** Reading passage **
'''

The tests were administered between March 6 and May 15, 2000. Teachers were asked to administer ATA at their convenience, either in two successive class periods or in one period on each of two consecutive days. Teachers were also asked not to assist during the test. Because many of the tests were administered over two days, there were slight differences in the number of student responses for each section. Table 1 depicts the breakdown in response numbers among different groups.
After initial training, members of the evaluation team scored the tests in accordance with TIMSS published scoring rubrics with interrater agreement of 92%. Disagreements were resolved after discussions.
This section is divided into three segments. The first outlines overall ASSET student performance in comparison with performances at the international and national levels. Specific test items are described to provide a more complete picture of student performance. The second segment compares the performance of students in the two ASSET cohorts. The third segment presents additional project evaluation results, such as teacher questionnaire responses, professional development, and classroom observations that provide insight into and may help explain differences in student performance.
Performance of ASSET Students
ASSET students' mean overall score on the ATA was 55.1%, with an average of 64% on the fourth-grade items and 51.4% on the seventh-grade items. ASSET students' scores were significantly higher than both international and national scores (p < 0.05) at both grade levels. Out of nine fourth-grade items, ASSET students' scores were better than the national and international scores on eight items. Of the remaining 14 seventh-grade items, ASSET fifth graders' scores were better than the international scores on all but four items.
ASSET students' performance on fourth-grade items. More than half the students correctly answered seven of the nine fourth-grade items. On four of these items, the difference was 15% or higher than national and international scores. In general, performance was better on items involving environmental science concepts than on those addressing life or physical science. One of the environmental items required students to suggest two different actions that people could take to reduce air pollution. Students were able to suggest several ideas such as limiting the use of automobiles, making manufacturing changes to reduce emissions from cars and trucks, reducing industrial pollution, and increasing personal efforts such as not smoking or not using aerosol cans. In another item, students were to select the most appropriate experimental design to test whether seeds grow better in the light or dark. More than 75% of ASSET students selected the one choice that would allow a controlled comparison to test the hypothesis. A majority also responded well to a third item that displayed a sequence of paired comparisons involving three objects on a balance. Students were to draw logical inferences from the depicted results, concluding which of the three objects was heaviest and explaining their reasoning.
ASSET students did not do well on two physical science items. The first, involving conservation of mass, depicted the scale reading when a beaker of water and an object are placed side-by-side on the scale's platform, as shown in the left in Figure 1. Students were to mark the scale reading in a second diagram as displayed on the right in Figure 1, in which the beaker is in the center of the platform and the object is inside the beaker of water.
Figure 1. Drawing from ATA item involving conservation of mass.
Student responses were equally divided, with roughly a third indicating that the scale reading would be higher, a third indicating it would be lower, and a third indicating it would be unchanged. This pattern of response suggests that ASSET students, who were used to equal arm balances to compare masses and spring scales to measure weight, were probably unfamiliar with the type of scale displayed. It may also be that students who had been exposed to the "Floating and Sinking" module confused apparent and actual weight when an object is immersed in water.

'''

** Supplied material **
'''

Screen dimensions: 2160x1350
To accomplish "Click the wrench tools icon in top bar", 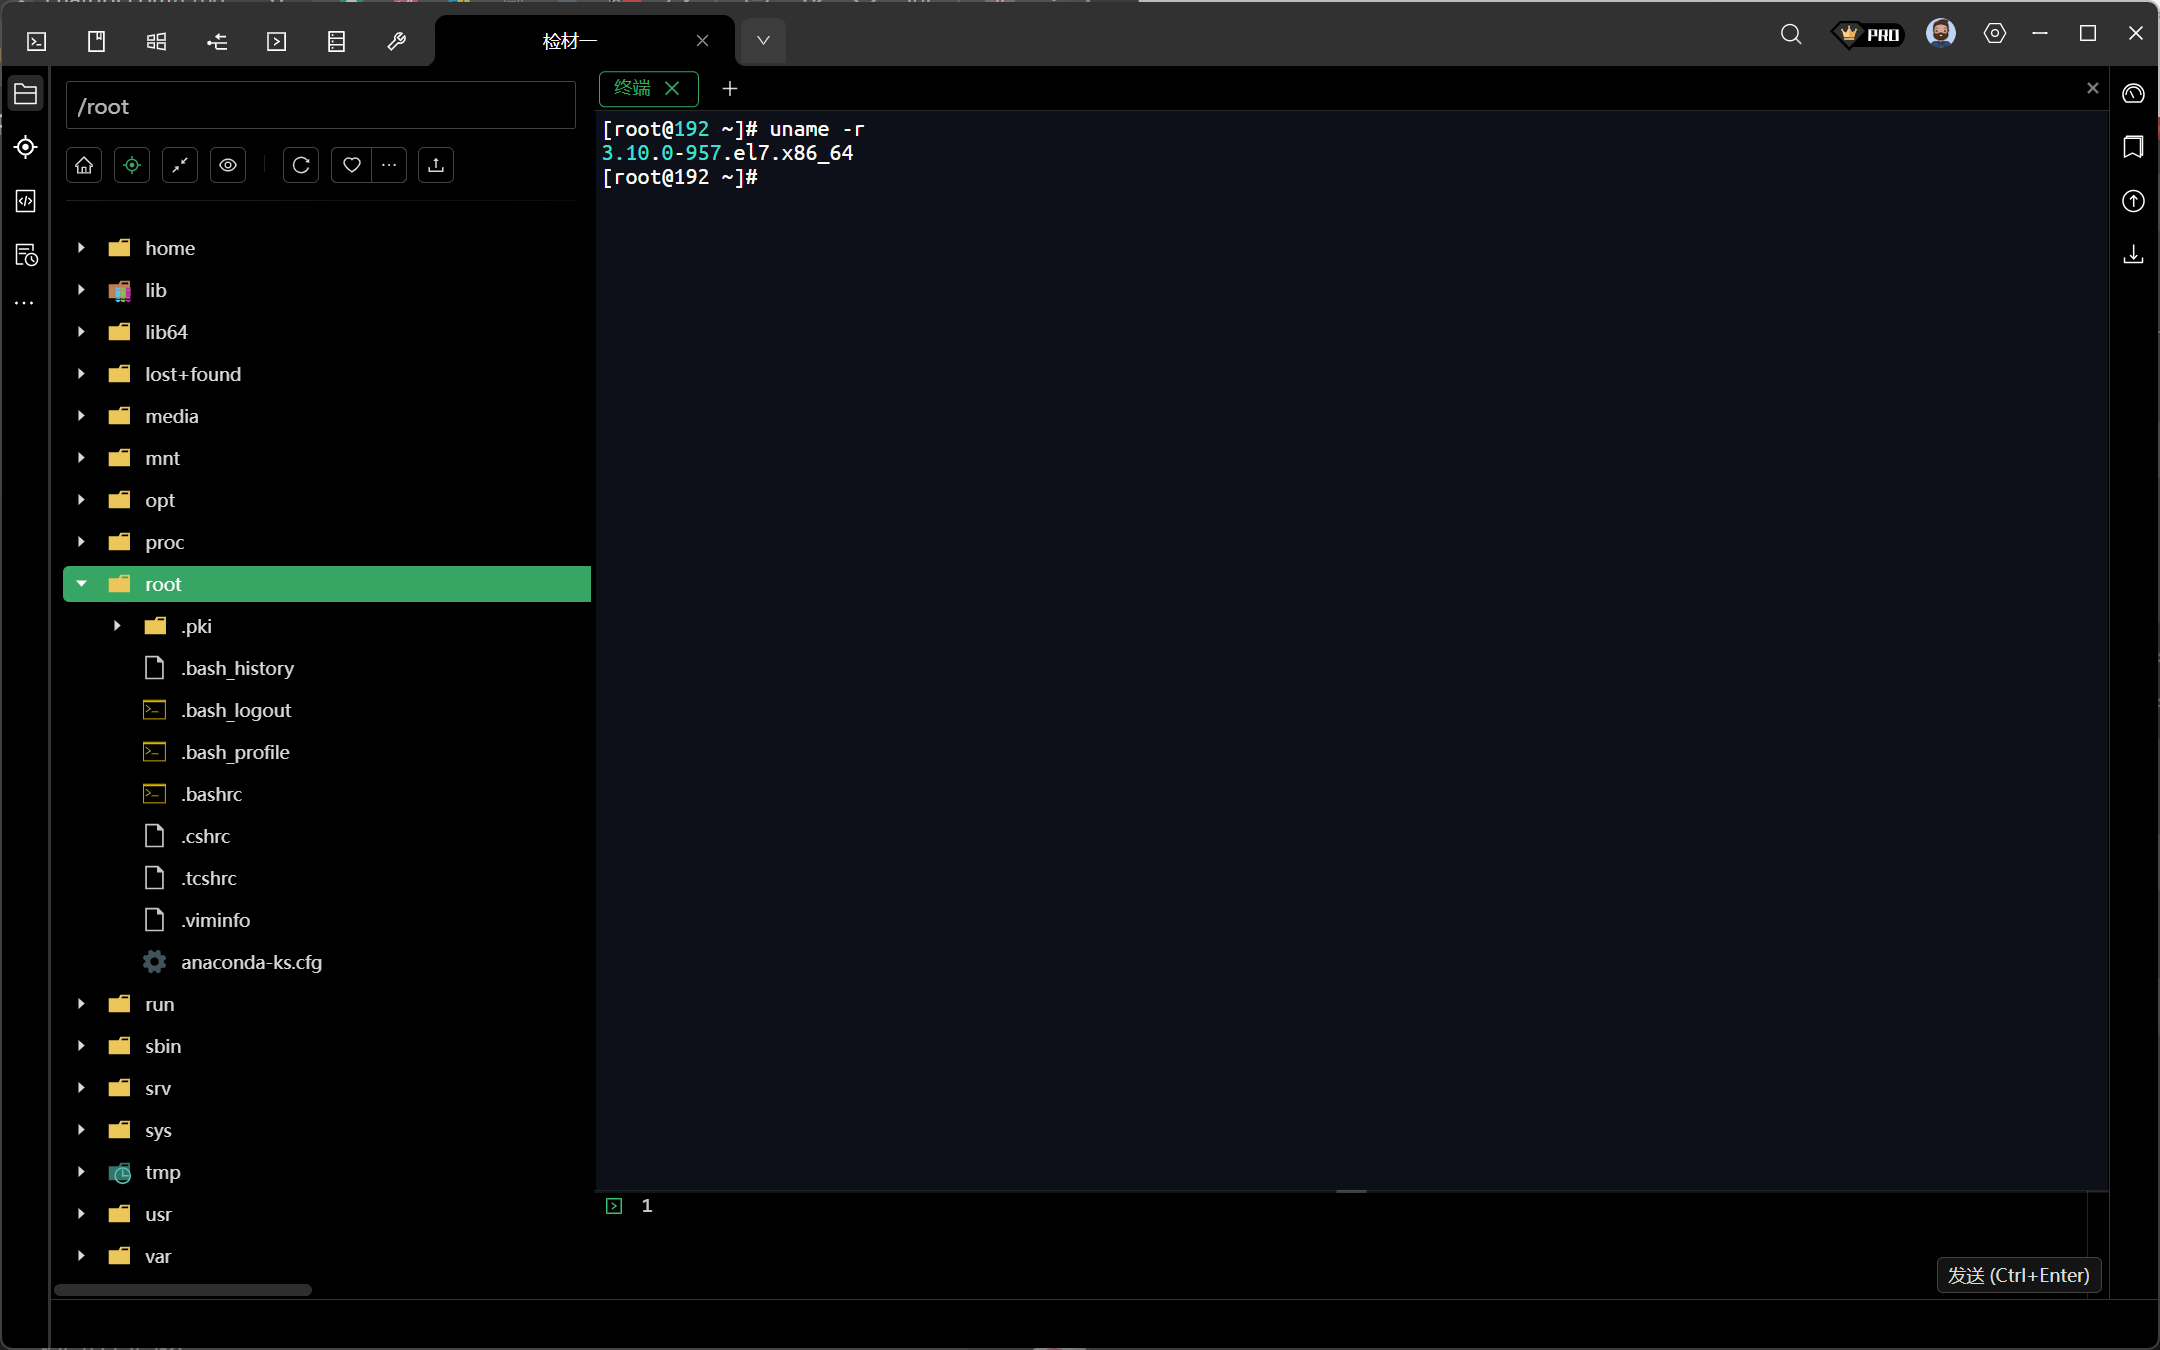I will (x=396, y=41).
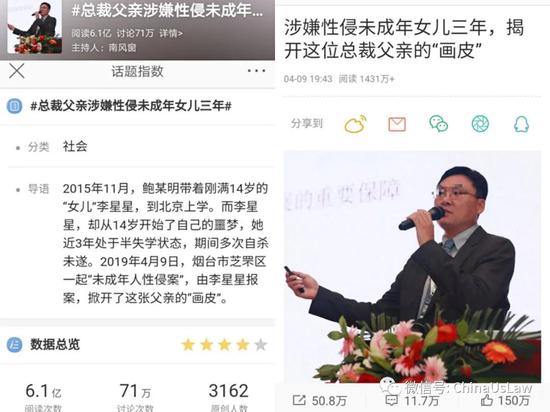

'''

** Set tasks **
(1) Answer these questions from the passage on ASSET students' test results:
(a) Between which dates were the tests given?
(b) What interrater agreement did the scorers reach?
(c) What share of ASSET students chose the right experimental design on the seed item?
(2) Do these statements agree with the passage on ASSET students' test results? Answer yes or no for each, and quote the words that decide it.
(a) Teachers were asked to help students during the test.
(b) ASSET students' mean overall score on the ATA was 55.1%.
(c) Students did better on life science items than on environmental science items.
(3) Pick up the passage on ASSET students' test results after its last sentence and keep writing.

** Solved problems **
(1)
(a) Between March 6 and May 15, 2000.
(b) 92%.
(c) More than 75%.

(2)
(a) No: "Teachers were also asked not to assist during the test."
(b) Yes: "ASSET students' mean overall score on the ATA was 55.1%"
(c) No: "In general, performance was better on items involving environmental science concepts than on those addressing life or physical science."

(3)
The second item to which more than half responded incorrectly required students to apply their understanding of density and buoyancy to a floating object. Based on a picture depicting a block of wood floating in fresh water (top of Figure 2), students were to select one of four pictures (bottom of Figure 2) depicting what would happen when the block was placed in salt water.
Figure 2. Drawing from ATA item involving density and buoyant force.
More than a third indicated that the block would sink or float below the surface, which clearly suggests that, although students knew salt water would make a difference, they did not understand why and did not know what kind of difference it would make.
ASSET students' performance on seventh grade items. More than half the students correctly answered 8 of the 14 items. In contrast, less than a third correctly answered the remaining six items. Students performed best on earth science items, and they did moderately well on environmental and life science items. They did not do well on physical science items, particularly chemistry. Students did better on questions that required direct application of known concepts or that elicited understanding of science processes, such as differentiating between observation and prediction or drawing conclusions from experimental results, than on those that required more complex reasoning involving multiple variables, consideration of negative consequences, and differentiation between experimental and control variables in multivariable situations. Overall, these fifth graders' performance on the seventh-grade items paralleled the performance of national and international seventh graders.
A majority of students were able to explain why a plain containing a river might be a good place for farming and why it might be bad for farming. Many students recognized that plants in an aquarium ecosystem provide oxygen and food for fish. On the other hand, only a third of the students recognized why light was needed in the ecosystem. Many cited anthropomorphic reasons, such as fish need light to see or for warmth, rather than referring to photosynthesis or energy. This is surprising because Plant Growth and Development, a popular module taught in many ASSET third-grade classrooms, emphasizes that water and light are needed for plant growth, and students grew their plants under artificial light.
A majority of ASSET students, like those in many of the TIMSS countries, did not respond correctly to the two chemistry-related items, even though the concepts addressed are embedded in two modules, Chemical Tests taught in third grade and Mixtures and Solutions, taught in fifth grade in some schools. One item asked students to identify one of four specified processes resulting in a chemical change. Two thirds of the students appeared to think that change of state or shape is a chemical change. A second item sought to elicit students' understanding of filtration as a process to separate mixtures. A funnel with filter paper was displayed, and students were to select from a list of five mixtures and solutions, the one for which the depicted equipment would be appropriate for separating materials. One fourth of the students selected a solution of alcohol and water or a mixture of sand and sawdust rather than the correct response, which was a mixture of mud and water.
A majority of ASSET students were not able to identify dependent and independent variables needed to design a controlled experiment. The item displayed a plant with sand, minerals, and water in the sun. Students were to select one of five other pictures depicting similar combinations to design an experiment to determine whether plants need minerals for healthy growth. Two of the selections involved multivariable change, and two others controlled for extraneous variables such as water and light. Only about a third of the students answered correctly. More than a third selected experiments that tested the wrong variable, suggesting that although students appear to be aware of the need to control variables, they are not able to select the one that is relevant for the purpose of the investigation.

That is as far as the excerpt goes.